Re: [RFC] Roundtripping namespaced xml documents for data.xml

Paul Gearon Fri, 23 May 2014 10:01:41 -0700

Hi Herwig,

I spent some time going through the design, and a email thread
(particularly Chouser and Christophe's responses), plus I spent a bit more
time on my own implementation where it was clear that I'd missed some
things.

I've yet to go through your code in fine detail, so I'll still have some
gaps in my knowledge.

On Thu, May 22, 2014 at 2:44 PM, Herwig Hochleitner
<hhochleit...@gmail.com>wrote:

> 2014-05-21 21:06 GMT+02:00 Paul Gearon <gea...@gmail.com>:
>
>
>> Are QNames strictly necessary?

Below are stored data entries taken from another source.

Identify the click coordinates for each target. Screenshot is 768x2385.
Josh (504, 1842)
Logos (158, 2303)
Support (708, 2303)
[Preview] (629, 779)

Keywords seem to do the trick, and they
>> work in nicely with what already exists.
>>
>> I know that there are some QName forms that are not readable as a
>> keyword, but the XML parsing code will always call (keyword ...) and that
>> holds any kind of QName,
>>
>
> I've argued this at some length on the dev thread. IMO QNames are not
> nessecary, but we want another datatype than keywords.
> I think the main argument for using keywords would be xml literals in code
> and there readability (i.e. not having to use (keyword ..)) counts. A
> reader tag is far better suited for this.
> In the course of that argument, I also came up with a way to represent
> resolved names as keywords in literals. Please check out the design page
> for this.
>

I still argue for using keywords here. The existing API uses them, and
they're a natural fit.

The one real problem is elements would need a special hash/equality check
to deal with namespace contexts (presuming that fn:deep-equal maps to
Object.equals). The keywords would need to be translated according to the
current context. However, that approach still works for fragments that can
be evaluated in different contexts, while storing URIs directly needs
everything to be rebuilt for another context.

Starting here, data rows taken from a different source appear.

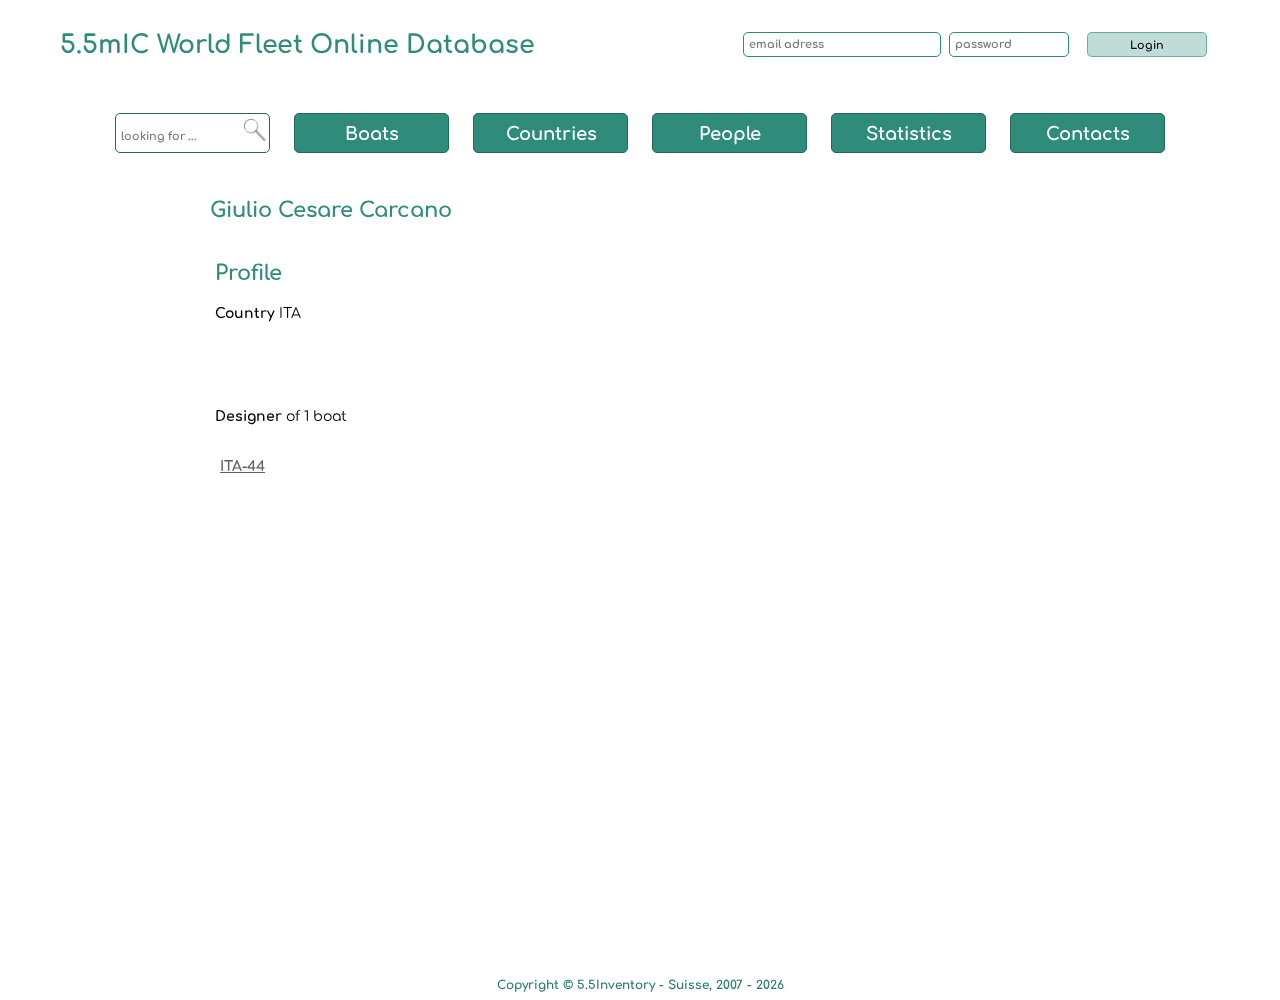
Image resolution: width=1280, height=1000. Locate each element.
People (730, 134)
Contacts (1088, 134)
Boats (372, 134)
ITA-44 (242, 466)
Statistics (909, 134)
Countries (551, 134)
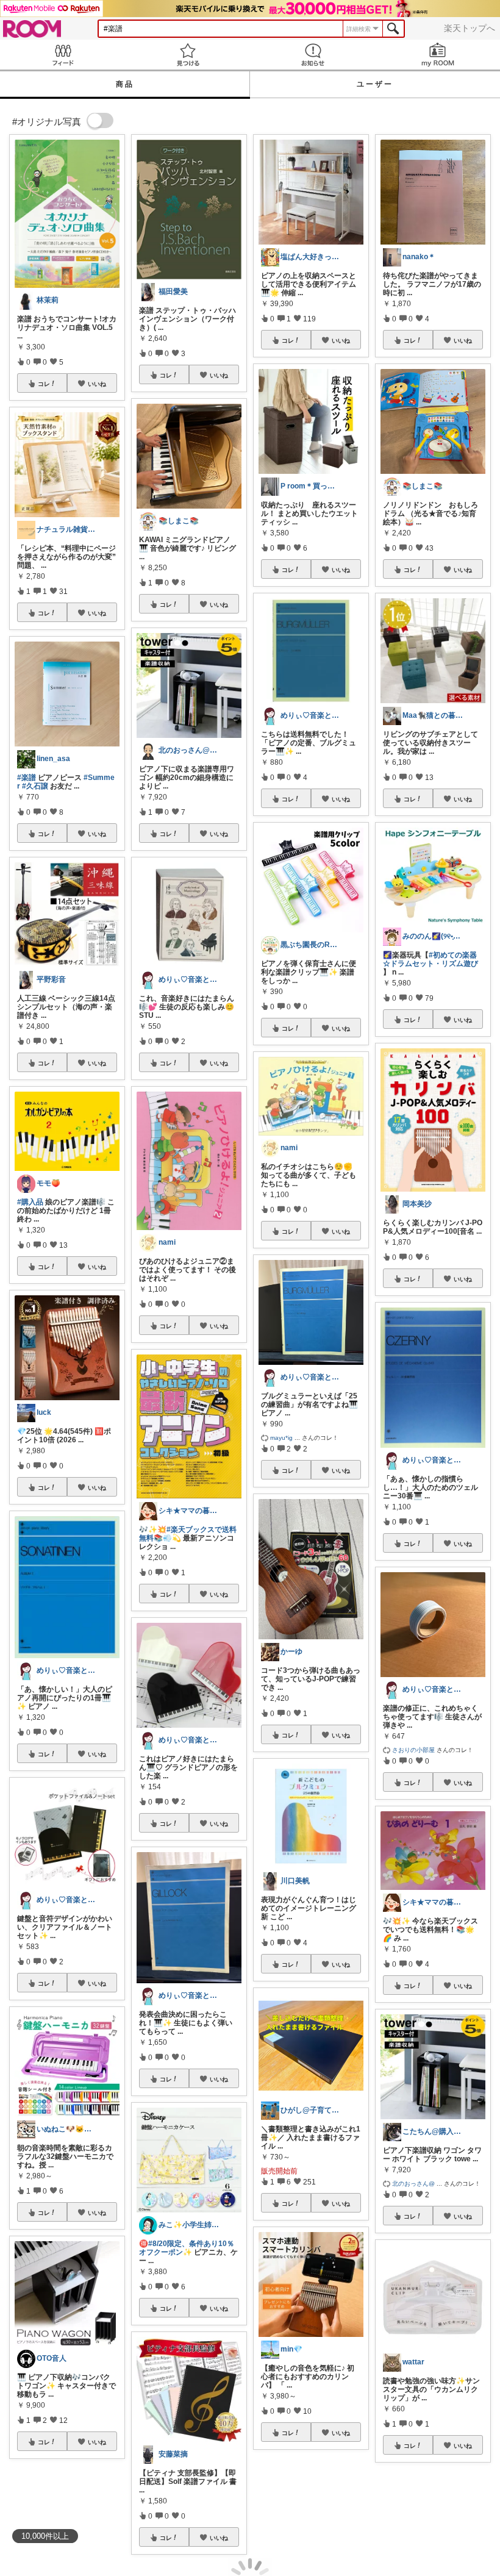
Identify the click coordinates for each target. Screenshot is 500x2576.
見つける (187, 55)
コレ (44, 384)
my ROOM (437, 55)
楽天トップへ (469, 28)
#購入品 (30, 1202)
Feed (62, 55)
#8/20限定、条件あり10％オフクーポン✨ (186, 2247)
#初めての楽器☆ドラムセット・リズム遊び (430, 959)
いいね (97, 384)
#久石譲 (35, 786)
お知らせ (312, 55)
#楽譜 (26, 777)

Most possible QNames can be directly expressed as a keyword (for instance,
the QName 㑦:㒪 can be represented as the read-able keyword :㑦/㒪). The
keyword function is just a workaround for exotic values. While I know they
can exist (e.g. containing \u000A), I've yet to see any QNames in the wild
that cannot be represented as a read-able keyword.

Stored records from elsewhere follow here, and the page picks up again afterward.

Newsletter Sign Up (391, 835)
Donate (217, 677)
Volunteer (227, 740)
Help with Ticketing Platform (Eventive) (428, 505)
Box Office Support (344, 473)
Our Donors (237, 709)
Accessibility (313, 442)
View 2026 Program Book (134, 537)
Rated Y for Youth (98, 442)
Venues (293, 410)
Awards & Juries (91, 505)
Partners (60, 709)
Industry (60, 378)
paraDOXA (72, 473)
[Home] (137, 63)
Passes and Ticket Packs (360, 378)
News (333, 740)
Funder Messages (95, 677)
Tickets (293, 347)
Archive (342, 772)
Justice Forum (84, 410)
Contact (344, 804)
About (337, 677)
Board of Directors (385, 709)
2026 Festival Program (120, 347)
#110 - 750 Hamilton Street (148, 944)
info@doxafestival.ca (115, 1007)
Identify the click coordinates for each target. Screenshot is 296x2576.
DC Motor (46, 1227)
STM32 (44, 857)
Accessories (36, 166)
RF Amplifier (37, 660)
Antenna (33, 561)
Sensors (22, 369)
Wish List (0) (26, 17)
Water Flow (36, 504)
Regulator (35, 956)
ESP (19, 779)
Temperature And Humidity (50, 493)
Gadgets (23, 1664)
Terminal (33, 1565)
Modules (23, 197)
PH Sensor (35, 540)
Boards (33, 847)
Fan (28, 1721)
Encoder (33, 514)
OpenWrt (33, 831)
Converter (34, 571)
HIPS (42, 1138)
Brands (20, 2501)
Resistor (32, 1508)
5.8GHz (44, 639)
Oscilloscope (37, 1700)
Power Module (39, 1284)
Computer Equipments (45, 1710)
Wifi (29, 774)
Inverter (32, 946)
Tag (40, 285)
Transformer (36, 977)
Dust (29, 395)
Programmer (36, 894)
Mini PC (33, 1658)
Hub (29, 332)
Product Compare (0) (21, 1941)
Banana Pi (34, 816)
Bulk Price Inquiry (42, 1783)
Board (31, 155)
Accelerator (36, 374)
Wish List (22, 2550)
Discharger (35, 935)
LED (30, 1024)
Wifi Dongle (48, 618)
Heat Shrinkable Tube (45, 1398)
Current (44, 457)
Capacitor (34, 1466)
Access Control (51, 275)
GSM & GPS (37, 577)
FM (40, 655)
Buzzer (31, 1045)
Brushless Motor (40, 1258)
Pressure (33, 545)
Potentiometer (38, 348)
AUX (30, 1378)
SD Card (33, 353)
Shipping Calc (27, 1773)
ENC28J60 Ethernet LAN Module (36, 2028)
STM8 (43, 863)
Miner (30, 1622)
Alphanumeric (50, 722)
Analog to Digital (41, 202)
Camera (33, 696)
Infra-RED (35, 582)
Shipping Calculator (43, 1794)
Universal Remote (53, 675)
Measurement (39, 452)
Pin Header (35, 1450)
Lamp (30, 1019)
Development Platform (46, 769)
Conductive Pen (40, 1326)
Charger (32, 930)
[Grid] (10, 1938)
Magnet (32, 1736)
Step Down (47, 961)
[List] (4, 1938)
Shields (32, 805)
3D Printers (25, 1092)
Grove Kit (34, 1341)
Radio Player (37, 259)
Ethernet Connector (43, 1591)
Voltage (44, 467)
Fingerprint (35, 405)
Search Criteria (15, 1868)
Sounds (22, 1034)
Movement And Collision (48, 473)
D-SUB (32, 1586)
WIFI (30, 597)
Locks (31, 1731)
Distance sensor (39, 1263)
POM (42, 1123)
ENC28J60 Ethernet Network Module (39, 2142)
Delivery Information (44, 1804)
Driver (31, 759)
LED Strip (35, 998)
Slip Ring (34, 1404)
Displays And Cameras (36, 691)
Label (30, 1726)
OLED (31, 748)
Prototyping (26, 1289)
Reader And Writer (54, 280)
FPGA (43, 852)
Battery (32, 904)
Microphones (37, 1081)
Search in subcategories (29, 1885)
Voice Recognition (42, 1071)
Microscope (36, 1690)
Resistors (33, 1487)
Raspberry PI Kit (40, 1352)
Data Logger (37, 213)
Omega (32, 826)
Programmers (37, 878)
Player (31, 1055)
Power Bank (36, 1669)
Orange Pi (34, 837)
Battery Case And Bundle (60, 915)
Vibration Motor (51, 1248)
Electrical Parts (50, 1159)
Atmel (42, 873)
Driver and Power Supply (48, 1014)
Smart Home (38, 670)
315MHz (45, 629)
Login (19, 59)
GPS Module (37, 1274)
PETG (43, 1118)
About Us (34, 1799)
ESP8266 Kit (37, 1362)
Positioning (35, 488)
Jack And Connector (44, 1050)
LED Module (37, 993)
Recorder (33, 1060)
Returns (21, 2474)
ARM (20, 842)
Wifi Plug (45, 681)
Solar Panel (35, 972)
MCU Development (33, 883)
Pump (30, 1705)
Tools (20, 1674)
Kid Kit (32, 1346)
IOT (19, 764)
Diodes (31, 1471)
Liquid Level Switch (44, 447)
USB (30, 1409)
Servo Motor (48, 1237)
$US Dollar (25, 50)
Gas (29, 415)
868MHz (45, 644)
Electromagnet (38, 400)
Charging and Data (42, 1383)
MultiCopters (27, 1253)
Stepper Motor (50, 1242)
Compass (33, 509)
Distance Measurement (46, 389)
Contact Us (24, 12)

In case I'm not clear, say I have these two docs:

<a:foo xmlns="http://ex.com/"; xmlns:a="http://a.com/";>
  <a:bar xmlns:b="http://b.org"; b:baz="blah"/>
</a:foo>

<a:foo xmlns:a="http://something.else.com/";>
  <a:bar xmlns:b="http://b.org"; b:baz="blah"/>
</a:foo>

If I compare the a:bar element form both documents with func-deep-equal
then they should compare equal, despite the fact that the a:bar qname
resolves differently in each context.

The representation I've used was only a small extension to the existing one:
#clojure.data.xml.Element{:tag :a/bar, :attrs {:b/baz "blah"}, :namespaces
{:b "http://b.org"}, :content ()}

I agree with the use of meta to handle the namespaces, since it's not
included in equality testing. Namespaces are declared on, and scoped to the
element, so it makes sense to add them as a map there (this is what I've
done). In the first case, the meta-data for the a:bar element is:
{:b "http://b.org";, :a "http://a.com/";, :xmlns "http://ex.com/"}

I didn't follow the discussion for putting URIs into keywords, as I could
not see why we would want this (am I missing something obvious?)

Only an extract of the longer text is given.